Very knowledgeable LotBot :))

Thank you Kiwi! I am blown away by your concise, clear, answers and your professional writing style. I can see you writing research in the future for pharmauceticals companies as the head reseacher.

You always ask the right questions and that puts you above most of us already. Pondering over life and the universe is a sign of a free soul, which does not expect itself to accept absurd or demonstrably false beliefs.
The more we become aware of human limitations, the more self-aware we become. Once attained you will begin to strategize an organized method to life. There is a rich source of happiness within us all, in order to acquire it, we have to understand, accept and focus on the the conditions of our reality and existence. Regardless of one's job, wealth, family, talents...

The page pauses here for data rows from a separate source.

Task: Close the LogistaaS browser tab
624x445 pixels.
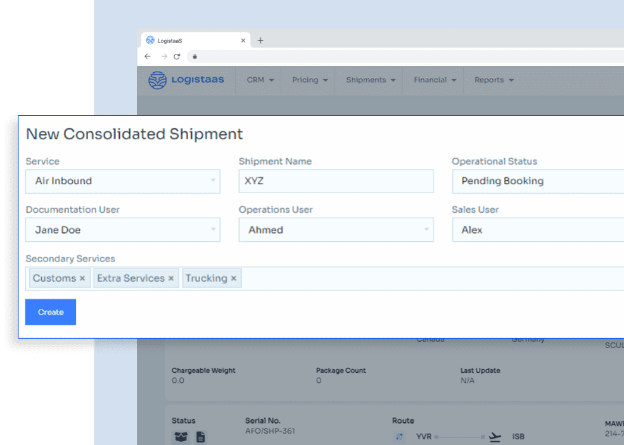Action: (x=243, y=41)
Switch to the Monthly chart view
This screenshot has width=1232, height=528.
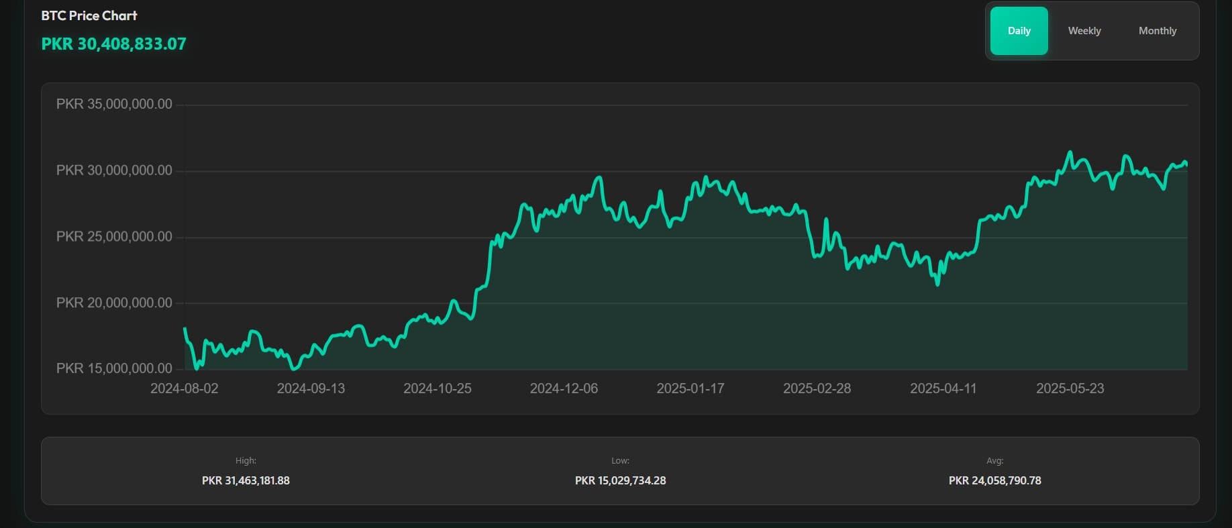click(x=1158, y=31)
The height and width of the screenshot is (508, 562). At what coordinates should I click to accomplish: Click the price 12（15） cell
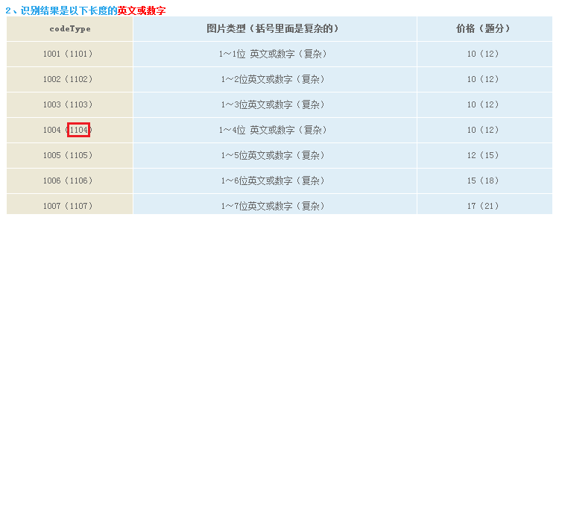click(484, 156)
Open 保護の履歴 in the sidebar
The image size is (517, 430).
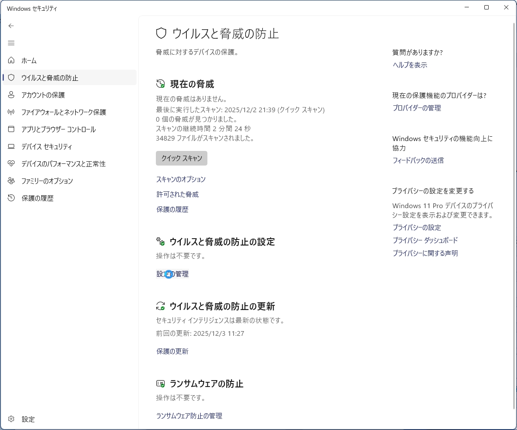37,198
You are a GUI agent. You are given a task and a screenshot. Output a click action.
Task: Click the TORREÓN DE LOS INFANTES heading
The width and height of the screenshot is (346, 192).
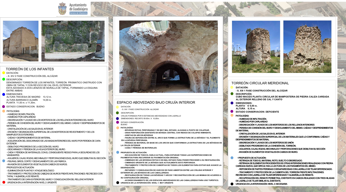pos(30,69)
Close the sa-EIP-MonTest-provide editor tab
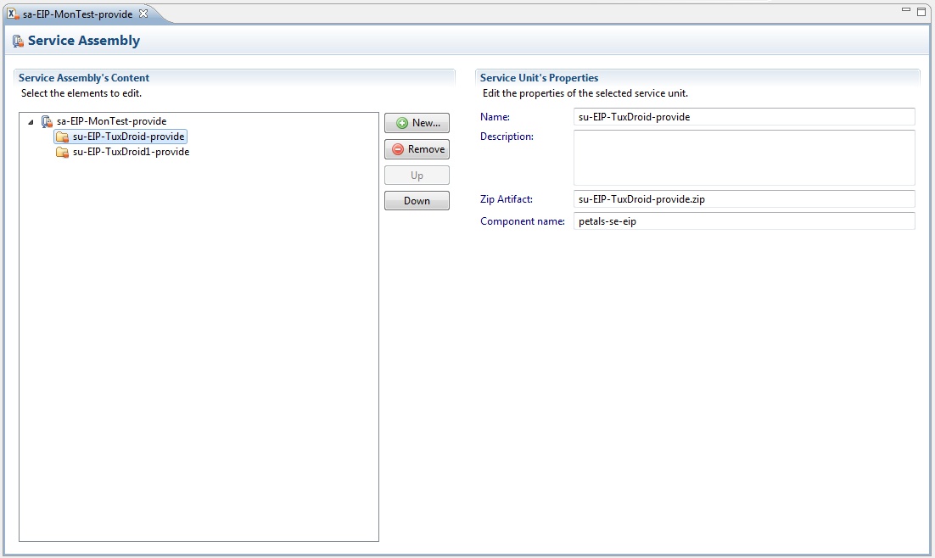This screenshot has width=935, height=558. (x=143, y=14)
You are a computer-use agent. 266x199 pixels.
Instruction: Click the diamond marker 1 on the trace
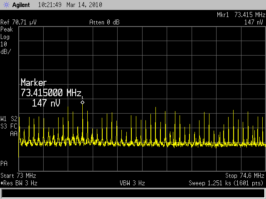pos(82,102)
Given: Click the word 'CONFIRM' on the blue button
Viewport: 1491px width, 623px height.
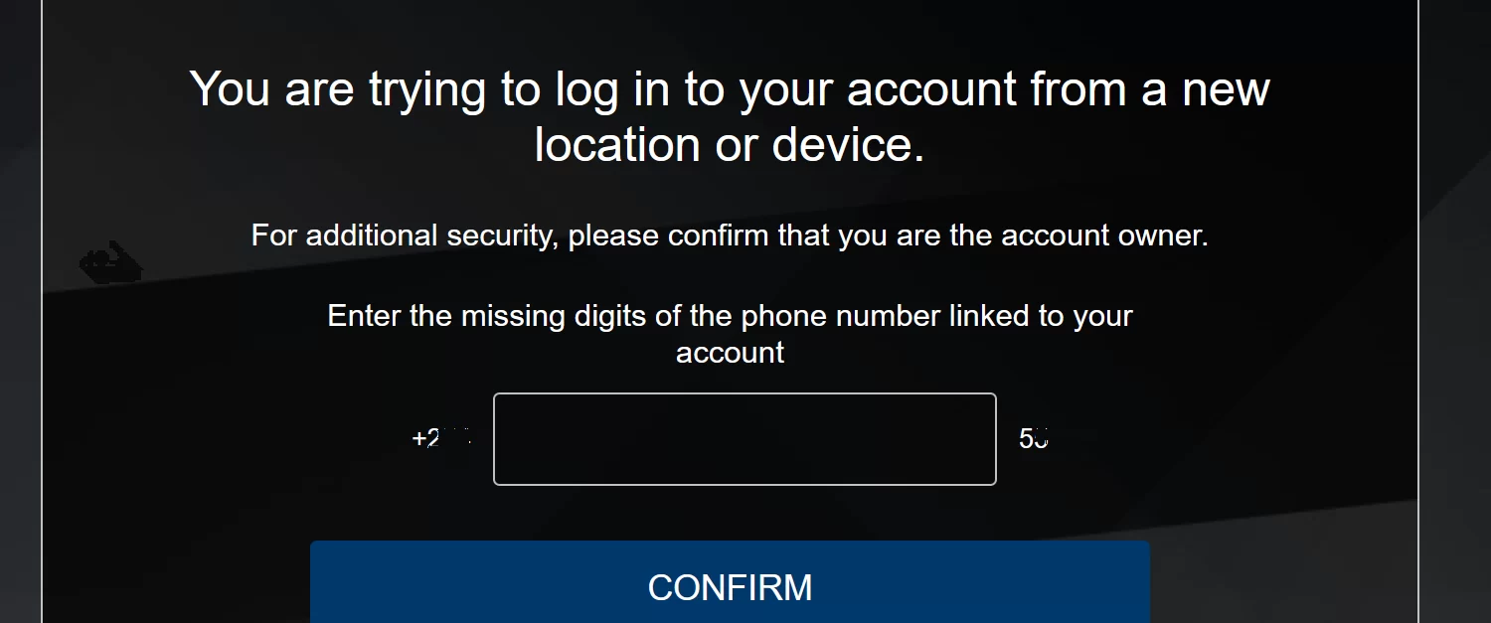Looking at the screenshot, I should [x=730, y=587].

Trying your best to learn and rise up in the heirachy of wealth needs to be often spanked with lessons of content, patience and acceptance.
Many authors, poets, theologians, philosophers, polymaths and the like have all tried to show the rest of mankind the higher functioning of man & woman. It is, whatever your belief regarding afterlife, in this form, as far as we can understand a seemingly temporary abode.
There isn't a mask of kindness and selflessness in you, it's not a masquerade. I like how you encourage others to think, if only we were as thoughtful as you.